Open Powerhamster opened 4 months ago

Powerhamster commented 4 months ago

I want to create whitelisting in our firewall for specific RDNS entries because I don't know the PrimaryIPv4 address of the machine that will be created.

Is it possible to add a flag for providing a domain that is used for the RDNS pointer?

I am a go newbie. Would something like this work?

func (d *Driver) setupRDNS() error {
    if d.RDNSDomain == "" {
        return nil
    }
    log.Infof("configuring RDNS ...")
    opts := hcloud.PrimaryIPChangeDNSPtrOpts{
        DNSPtr: d.MachineName + "." + d.RDNSDomain,
    }
    act, _, err := d.getClient().PrimaryIP.ChangeDNSPtr(context.Background(), opts)

    if err != nil {
        return fmt.Errorf("could not change DNS pointer: %w", err)
    }

    return d.waitForAction(act)
}
JonasProgrammer commented 3 months ago

Hi,

sorry for being gone for so long. Juding from just glaring a the code, I don't see why this should not work. I'll have a look.

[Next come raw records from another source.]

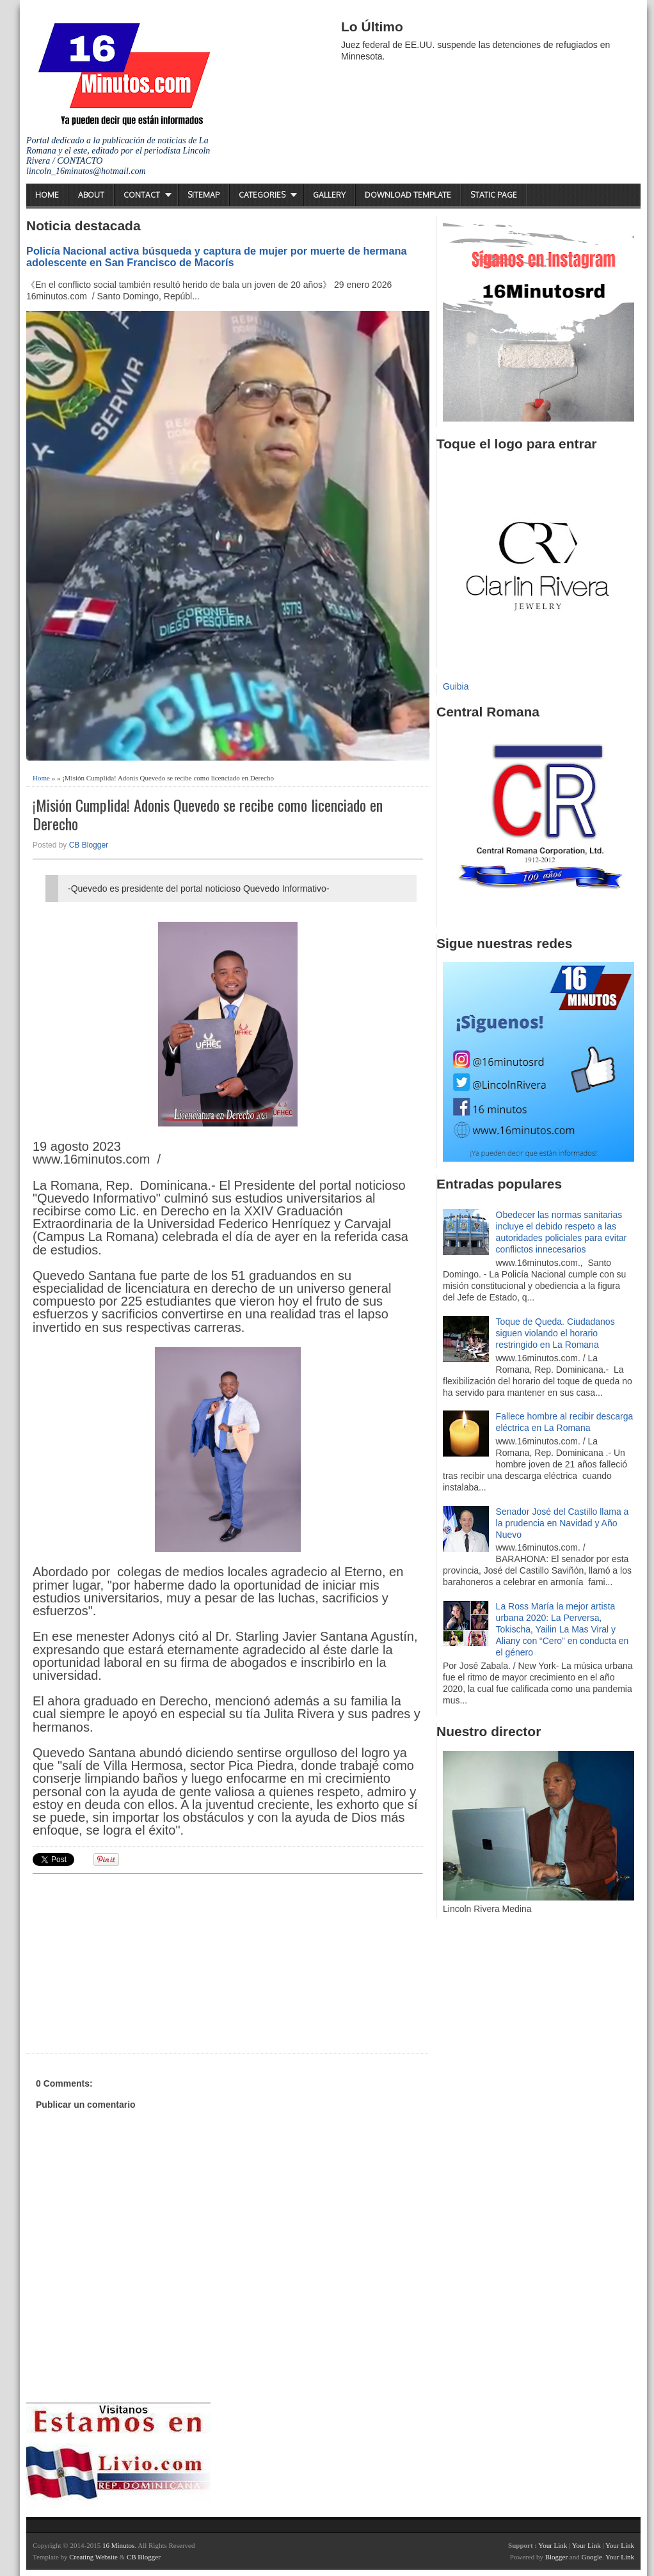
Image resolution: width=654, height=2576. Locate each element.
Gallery (329, 195)
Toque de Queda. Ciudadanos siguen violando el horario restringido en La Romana (555, 1333)
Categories (262, 195)
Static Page (493, 195)
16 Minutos (118, 2545)
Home (47, 195)
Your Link (552, 2545)
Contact (142, 195)
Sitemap (203, 195)
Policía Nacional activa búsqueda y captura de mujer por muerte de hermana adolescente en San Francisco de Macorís (216, 256)
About (91, 195)
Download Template (408, 195)
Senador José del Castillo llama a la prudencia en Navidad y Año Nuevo (562, 1523)
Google (591, 2557)
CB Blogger (88, 845)
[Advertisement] (132, 1962)
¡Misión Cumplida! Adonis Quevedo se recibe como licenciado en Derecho (208, 814)
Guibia (455, 686)
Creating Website (93, 2557)
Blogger (556, 2557)
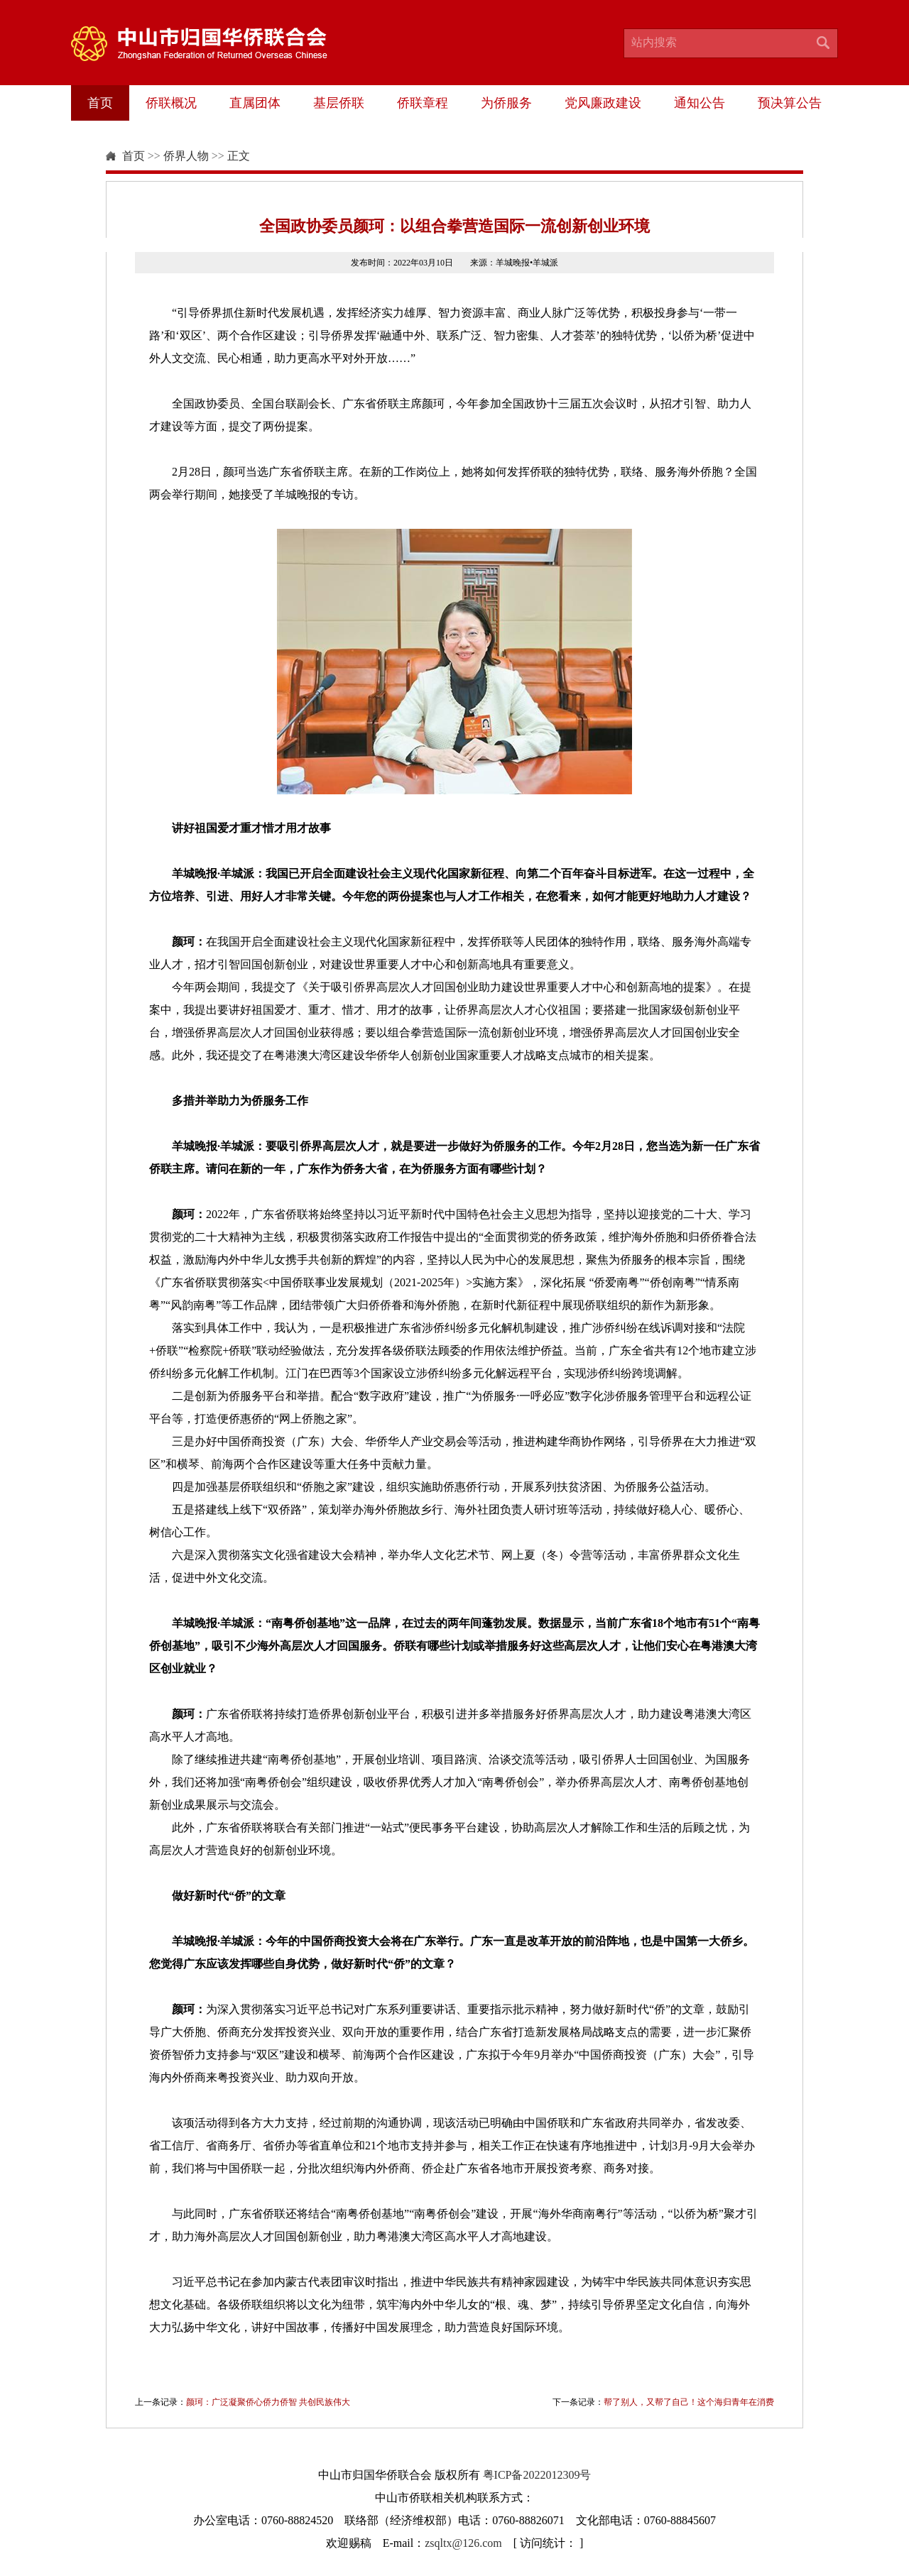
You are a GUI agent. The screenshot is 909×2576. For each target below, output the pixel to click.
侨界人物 (186, 156)
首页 (100, 103)
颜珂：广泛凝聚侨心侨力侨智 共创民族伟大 (268, 2402)
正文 (238, 156)
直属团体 (255, 103)
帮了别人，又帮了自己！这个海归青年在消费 (689, 2402)
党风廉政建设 (603, 103)
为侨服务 (506, 103)
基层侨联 (338, 103)
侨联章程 (422, 103)
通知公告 (699, 103)
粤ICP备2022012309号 (537, 2475)
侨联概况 (171, 103)
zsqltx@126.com (463, 2543)
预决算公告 (790, 103)
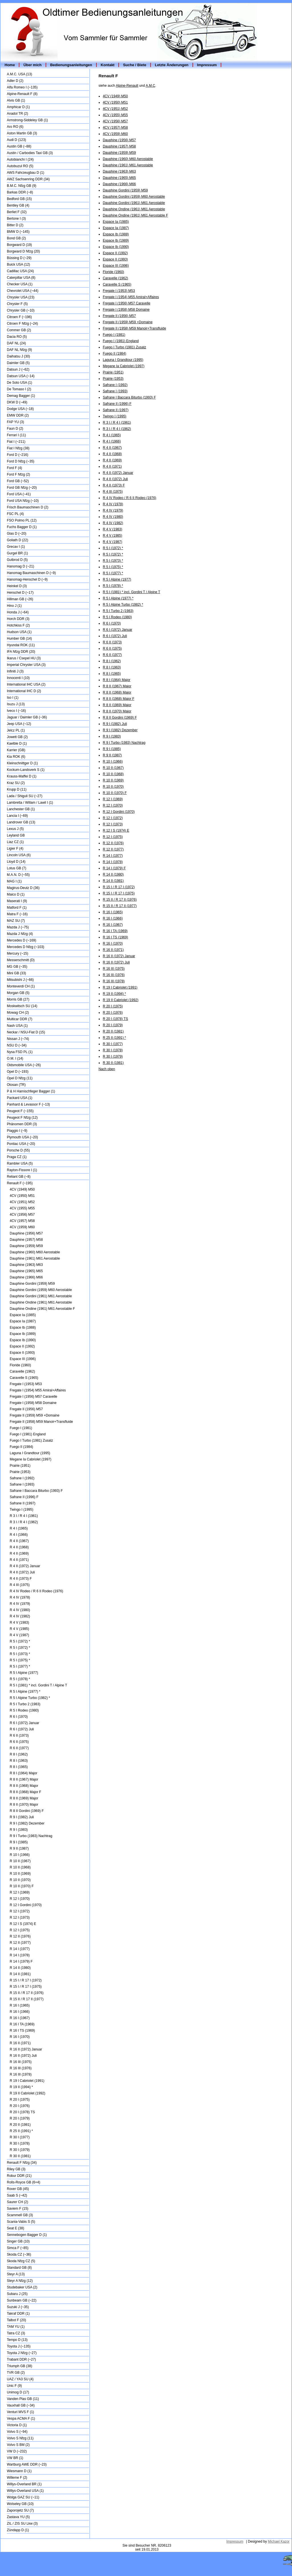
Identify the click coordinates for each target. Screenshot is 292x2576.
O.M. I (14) (15, 1058)
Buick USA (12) (18, 264)
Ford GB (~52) (18, 481)
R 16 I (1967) (20, 2018)
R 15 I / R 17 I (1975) (26, 1987)
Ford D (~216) (17, 455)
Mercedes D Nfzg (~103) (25, 947)
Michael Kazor (278, 2541)
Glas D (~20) (16, 534)
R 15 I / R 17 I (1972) (26, 1980)
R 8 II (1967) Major (24, 1779)
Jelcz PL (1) (16, 730)
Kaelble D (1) (17, 743)
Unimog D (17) (18, 2392)
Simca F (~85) (18, 2248)
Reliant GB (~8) (19, 1177)
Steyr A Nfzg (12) (20, 2281)
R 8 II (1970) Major (24, 1805)
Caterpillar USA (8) (21, 278)
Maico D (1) (16, 894)
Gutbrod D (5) (17, 560)
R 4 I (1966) (19, 1535)
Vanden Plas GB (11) (23, 2399)
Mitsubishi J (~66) (20, 980)
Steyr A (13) (16, 2274)
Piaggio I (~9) (17, 1131)
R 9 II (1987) (19, 1848)
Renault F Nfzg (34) (22, 2163)
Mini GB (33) (16, 973)
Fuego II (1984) (21, 1447)
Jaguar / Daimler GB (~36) (27, 717)
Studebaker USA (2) (22, 2287)
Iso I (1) (13, 698)
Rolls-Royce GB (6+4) (23, 2182)
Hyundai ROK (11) (21, 645)
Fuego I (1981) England (28, 1434)
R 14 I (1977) (20, 1949)
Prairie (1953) (20, 1472)
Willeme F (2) (17, 2478)
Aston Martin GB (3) (22, 133)
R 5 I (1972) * (20, 1641)
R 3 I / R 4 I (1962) (24, 1522)
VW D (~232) (17, 2451)
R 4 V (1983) (19, 1623)
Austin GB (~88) (19, 146)
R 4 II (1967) (19, 1541)
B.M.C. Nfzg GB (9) (21, 186)
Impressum (207, 65)
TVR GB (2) (16, 2373)
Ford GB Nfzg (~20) (22, 488)
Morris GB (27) (18, 999)
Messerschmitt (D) (21, 960)
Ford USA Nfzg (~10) (23, 501)
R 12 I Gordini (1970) (26, 1905)
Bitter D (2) (15, 225)
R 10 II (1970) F (22, 1886)
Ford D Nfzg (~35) (20, 461)
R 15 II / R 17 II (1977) (27, 1999)
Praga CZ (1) (17, 1157)
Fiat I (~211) (16, 442)
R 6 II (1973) (19, 1735)
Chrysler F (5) (17, 304)
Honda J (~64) (18, 612)
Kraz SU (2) (16, 783)
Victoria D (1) (17, 2425)
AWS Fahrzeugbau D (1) (25, 173)
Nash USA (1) (17, 1026)
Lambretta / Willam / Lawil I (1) (30, 803)
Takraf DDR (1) (18, 2314)
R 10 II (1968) (20, 1867)
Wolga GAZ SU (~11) (23, 2497)
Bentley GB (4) (18, 205)
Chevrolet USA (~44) (22, 291)
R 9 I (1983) (19, 1830)
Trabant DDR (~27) (21, 2359)
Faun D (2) (15, 429)
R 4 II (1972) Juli (22, 1572)
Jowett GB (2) (17, 737)
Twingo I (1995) (21, 1510)
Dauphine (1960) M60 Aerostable (35, 1252)
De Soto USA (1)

JonasProgrammer commented 3 months ago

After a little bit of trying, I think, we need a bit more discussion here.

First of all, I dislike the idea of just giving a domain suffix and having the machine name hardcoded as the actual hostname. While this surely makes sense a lot of times, I feel like the user specifying it once more is much less of a hassle than providing a somewhat usable flag interface for the non-default case. The much bigger problem I see is the fact you have to specify the IP you actually want to assign the PTR for. It is easy for the IPv4 case, but for IPv6 you can actually assign multiple RDNS ptrs to the same prefix. So the question is, should the user specify suffix-name pairs for the IPv6 case or actual IPs. If you do know the IP beforehand though, you already have an existing one configured and could just add the RDNS there.

In 2024, providing an IPv4-only solution is a step backward. But right now I cannot think of a nice interface that is actually intuitive and does not feel like two separate things.